# 1. Why we conduct a t test?

• A t-test is a statistical test that is used to compare the means of two groups.
• It is often used in hypothesis testing to determine whether a process or treatment actually has an effect on the population of interest, or whether two groups are different each other.
• The Central Limit Theorem suggests that even if the original variables themselves are not normally distributed, distribution of samples converges to normal as the number of samples increases.
→ This is the theoretical foundation that we can conduct statistical inference and hypothesis test using a normal distribution.
• However, it is not always the case that we can have access to sizable data.
• t test provides us a solution of this small N problem in hypothesis testing.

# 2. What type of t-test should we use?

When you conduct a t-test, you need to consider two things:
(1) whether the groups being compared come from a single population or two different populations
(3) whether you want to test the difference in a specific direction or both directions

#### One-sample, two-sample, or paired t-test?

• If the groups come from a single population (for example, measuring before and after an medical treatment), perform a paired t-test.
• If the groups come from two different populations (for exmaple, comparing which hamberger tastes better between McDonald’s and In-N-Out Burger), perform a two-sample t-test.
• If there is one group being compared against a standard value (for example, comparing your test score to the averaged test score of your friends in the same class), perform a one-sample t-test.

#### One-tailed or two-tailed t-test?

• If you only care whether the two populations are different from one another, perform a two-tailed t-test.
• If you want to know whether one population mean is greater than or less than the other, perform a one-tailed t-test.
• A one-tailed t-test is way harder to be passed.

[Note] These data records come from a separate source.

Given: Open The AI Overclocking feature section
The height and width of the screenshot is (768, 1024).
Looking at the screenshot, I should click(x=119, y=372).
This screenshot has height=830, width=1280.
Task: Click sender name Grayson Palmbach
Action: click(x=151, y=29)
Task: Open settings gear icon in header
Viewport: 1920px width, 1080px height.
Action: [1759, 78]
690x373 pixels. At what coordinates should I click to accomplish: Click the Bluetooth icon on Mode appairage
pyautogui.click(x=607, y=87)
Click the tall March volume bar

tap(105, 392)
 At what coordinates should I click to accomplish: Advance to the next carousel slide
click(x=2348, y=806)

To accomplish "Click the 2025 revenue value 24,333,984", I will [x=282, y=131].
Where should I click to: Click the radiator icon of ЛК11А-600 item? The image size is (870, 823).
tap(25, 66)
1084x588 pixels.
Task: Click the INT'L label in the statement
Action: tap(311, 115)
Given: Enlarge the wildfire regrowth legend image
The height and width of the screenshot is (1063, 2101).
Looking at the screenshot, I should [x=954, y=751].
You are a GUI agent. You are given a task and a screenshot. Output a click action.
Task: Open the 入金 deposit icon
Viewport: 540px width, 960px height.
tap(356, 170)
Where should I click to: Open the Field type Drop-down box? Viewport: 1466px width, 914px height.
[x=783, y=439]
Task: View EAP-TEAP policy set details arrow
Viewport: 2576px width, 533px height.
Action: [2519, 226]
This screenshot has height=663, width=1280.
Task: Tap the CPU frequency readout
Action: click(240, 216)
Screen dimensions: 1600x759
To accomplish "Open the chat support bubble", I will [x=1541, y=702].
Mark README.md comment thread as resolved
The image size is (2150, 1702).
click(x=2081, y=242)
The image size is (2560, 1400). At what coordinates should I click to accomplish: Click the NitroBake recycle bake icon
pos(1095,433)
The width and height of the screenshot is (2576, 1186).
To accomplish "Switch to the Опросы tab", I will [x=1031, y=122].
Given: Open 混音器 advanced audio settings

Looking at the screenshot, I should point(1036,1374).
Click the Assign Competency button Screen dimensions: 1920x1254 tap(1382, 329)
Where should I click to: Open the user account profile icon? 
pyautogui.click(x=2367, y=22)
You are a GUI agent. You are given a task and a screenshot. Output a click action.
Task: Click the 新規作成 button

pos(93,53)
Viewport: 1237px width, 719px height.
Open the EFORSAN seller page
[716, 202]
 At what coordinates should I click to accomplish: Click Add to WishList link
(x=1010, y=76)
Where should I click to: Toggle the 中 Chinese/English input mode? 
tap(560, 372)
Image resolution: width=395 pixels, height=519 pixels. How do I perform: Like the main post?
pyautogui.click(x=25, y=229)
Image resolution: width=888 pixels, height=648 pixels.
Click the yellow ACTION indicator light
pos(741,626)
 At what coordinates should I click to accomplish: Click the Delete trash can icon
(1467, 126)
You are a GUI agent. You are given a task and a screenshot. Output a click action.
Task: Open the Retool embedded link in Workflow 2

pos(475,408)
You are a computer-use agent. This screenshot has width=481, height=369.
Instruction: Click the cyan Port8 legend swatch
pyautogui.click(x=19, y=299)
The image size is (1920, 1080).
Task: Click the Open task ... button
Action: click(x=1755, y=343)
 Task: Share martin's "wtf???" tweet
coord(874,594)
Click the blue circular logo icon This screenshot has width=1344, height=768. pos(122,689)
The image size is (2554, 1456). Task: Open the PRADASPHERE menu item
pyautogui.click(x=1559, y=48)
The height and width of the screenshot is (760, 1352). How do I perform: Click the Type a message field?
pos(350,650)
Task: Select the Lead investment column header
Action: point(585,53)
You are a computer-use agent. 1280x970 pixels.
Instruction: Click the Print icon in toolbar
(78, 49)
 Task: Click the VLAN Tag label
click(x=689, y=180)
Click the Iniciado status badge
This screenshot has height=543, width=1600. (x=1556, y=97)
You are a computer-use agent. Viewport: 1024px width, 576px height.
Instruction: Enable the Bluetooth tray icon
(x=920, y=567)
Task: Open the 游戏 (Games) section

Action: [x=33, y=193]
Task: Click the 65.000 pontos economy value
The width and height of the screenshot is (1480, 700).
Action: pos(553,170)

# 3. Statistical significance

Denoted as Details
significance level α The probability of the study rejecting the null hypothesis
significance probability p-value The probability of obtaining a result at least as extreme, given that the null hypothesis is true.
• In statistical hypothesis testing, a result has statistical significance when it is very unlikely to have occurred given the null hypothesis.
• The null hypothesis (often denoted $$H_0$$ ) is a default hypothesis that a quantity to be measured is zero (null).
• The alternative hypothesis (often denoted $$H_1$$ ) is a position that states something is happening, a new theory is preferred instead of an old one (null hypothesis).
• A study’s defined significance level, denoted by $$α$$, is the probability of the study rejecting the null hypothesis, given that the null hypothesis was assumed to be true.
• Significance probability, the p-value of a result ($$p$$), is the probability of obtaining a result at least as extreme, given that the null hypothesis is true.
• The result is statistically significant, by the standards of the study, when $$p≤α$$.
• The significance level for a study is chosen before data collection, and is typically set to 5% or much lower—depending on the field of study.

## 3.1 Process of t test

• Let’s suppose you drew 10 numbers (1, 2, 3, 4, 5, 6, 7, 8, 9, 10) from the population (population mean $$μ$$ = 5.5)
• The sample mean = 5.5
(1, 2, 3, 4, 5, 6, 7, 8, 9, 10)/10 = 5.5
• What we want to know:
Whether or not the population mean is 5.
• To confirm this, we need to conduct t test.
Process of t test
• Show null hypothesis: $$H_0$$
• Show alternative hypothesis: $$H_1$$
• Calculate t value
• Identify the critical values
• Check if your t value is within the rejection area
• Conclusion
• Process of t test in this case

• $$H_0$$: the population mean = 5
• What we want to know is “The sample mean is 5.5. With this result, can we conclude that the population mean is 5?”
• $$H_1$$: the population mean is not 5
• $$H_0$$ and $$H_1$$ are mutually exclusive
• Calculate $$t value$$ with the following equation:

$T = \frac{\bar{x} - μ_0}{SE} = \frac{\bar{x} - μ_0}{u_x / \sqrt{n}}$

• $$\bar{x}$$ : Sample mean (= 5.5)
• $$μ_0$$ : The value we want to estimate (= 5)
• $$n$$ : Sample size (= 10)
• $$u_x$$: unbiased standard deviation
• $$SE$$ : standard Error: SE

$$u_x^2$$ can be calculated with the following eauation:

$u_x^2 = \frac{\sum_{i=1}^n (x_i - \bar{x})^2}{n-1}$

• $$u_x$$ = 3.03
• If we plug in $$μ_0$$ = 5 in the equation above, we get the following t value:

$T = \frac{\bar{x} - μ_0}{u_x / \sqrt{n}}$

$= \frac{{5.5} - 5}{3.03 / \sqrt{10}}$

$= 0.522$

• We want to know whether or not the population mean is 5.

#### Point estimation

• Point estimation involves the use of sample data to calculate a single value (known as a point estimate) which is to serve as a “best guess” or “best estimate” of an unknown population parameter (for example, the population mean).
• We estimate the sample mean, 0.522, and infer whether the population mean is 5.